# Required action
The required output is the whole listing below, unchanged.

━━━━━━━━━━

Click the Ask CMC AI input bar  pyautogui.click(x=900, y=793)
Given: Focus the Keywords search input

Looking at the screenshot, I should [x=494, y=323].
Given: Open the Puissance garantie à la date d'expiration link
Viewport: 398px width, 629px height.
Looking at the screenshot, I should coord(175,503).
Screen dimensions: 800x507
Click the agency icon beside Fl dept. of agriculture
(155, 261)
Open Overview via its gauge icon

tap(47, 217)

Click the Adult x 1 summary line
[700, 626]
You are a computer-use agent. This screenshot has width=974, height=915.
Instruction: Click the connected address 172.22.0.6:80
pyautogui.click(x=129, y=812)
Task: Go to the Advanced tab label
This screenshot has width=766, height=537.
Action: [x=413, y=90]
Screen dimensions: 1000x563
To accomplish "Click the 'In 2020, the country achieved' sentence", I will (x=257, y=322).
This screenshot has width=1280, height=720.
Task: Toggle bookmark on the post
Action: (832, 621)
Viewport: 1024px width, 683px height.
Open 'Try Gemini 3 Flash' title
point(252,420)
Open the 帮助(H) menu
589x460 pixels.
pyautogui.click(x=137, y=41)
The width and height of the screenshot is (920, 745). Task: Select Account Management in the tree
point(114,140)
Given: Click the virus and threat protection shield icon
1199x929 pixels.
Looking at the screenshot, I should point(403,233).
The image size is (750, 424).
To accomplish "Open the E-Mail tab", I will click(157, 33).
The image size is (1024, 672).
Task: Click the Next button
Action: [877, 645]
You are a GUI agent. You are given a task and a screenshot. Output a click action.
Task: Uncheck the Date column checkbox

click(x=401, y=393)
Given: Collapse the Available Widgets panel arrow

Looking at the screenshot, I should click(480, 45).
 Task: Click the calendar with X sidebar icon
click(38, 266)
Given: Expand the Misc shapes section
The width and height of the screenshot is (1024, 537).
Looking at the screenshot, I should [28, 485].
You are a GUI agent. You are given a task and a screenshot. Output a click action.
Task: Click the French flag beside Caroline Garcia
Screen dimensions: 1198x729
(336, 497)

━━━━━━━━━━

# Response to this task
Click the Ask CMC AI input bar  pyautogui.click(x=900, y=793)
Given: Focus the Keywords search input

Looking at the screenshot, I should [x=494, y=323].
Given: Open the Puissance garantie à la date d'expiration link
Viewport: 398px width, 629px height.
Looking at the screenshot, I should coord(175,503).
Screen dimensions: 800x507
Click the agency icon beside Fl dept. of agriculture
(155, 261)
Open Overview via its gauge icon

tap(47, 217)

Click the Adult x 1 summary line
[700, 626]
You are a computer-use agent. This screenshot has width=974, height=915.
Instruction: Click the connected address 172.22.0.6:80
pyautogui.click(x=129, y=812)
Task: Go to the Advanced tab label
This screenshot has width=766, height=537.
Action: [x=413, y=90]
Screen dimensions: 1000x563
To accomplish "Click the 'In 2020, the country achieved' sentence", I will (x=257, y=322).
This screenshot has width=1280, height=720.
Task: Toggle bookmark on the post
Action: (832, 621)
Viewport: 1024px width, 683px height.
Open 'Try Gemini 3 Flash' title
point(252,420)
Open the 帮助(H) menu
589x460 pixels.
pyautogui.click(x=137, y=41)
The width and height of the screenshot is (920, 745). Task: Select Account Management in the tree
point(114,140)
Given: Click the virus and threat protection shield icon
1199x929 pixels.
Looking at the screenshot, I should point(403,233).
The image size is (750, 424).
To accomplish "Open the E-Mail tab", I will click(157, 33).
The image size is (1024, 672).
Task: Click the Next button
Action: [877, 645]
You are a GUI agent. You are given a task and a screenshot. Output a click action.
Task: Uncheck the Date column checkbox

click(x=401, y=393)
Given: Collapse the Available Widgets panel arrow

Looking at the screenshot, I should click(480, 45).
 Task: Click the calendar with X sidebar icon
click(38, 266)
Given: Expand the Misc shapes section
The width and height of the screenshot is (1024, 537).
Looking at the screenshot, I should [28, 485].
You are a GUI agent. You are given a task and a screenshot. Output a click action.
Task: Click the French flag beside Caroline Garcia
Screen dimensions: 1198x729
(336, 497)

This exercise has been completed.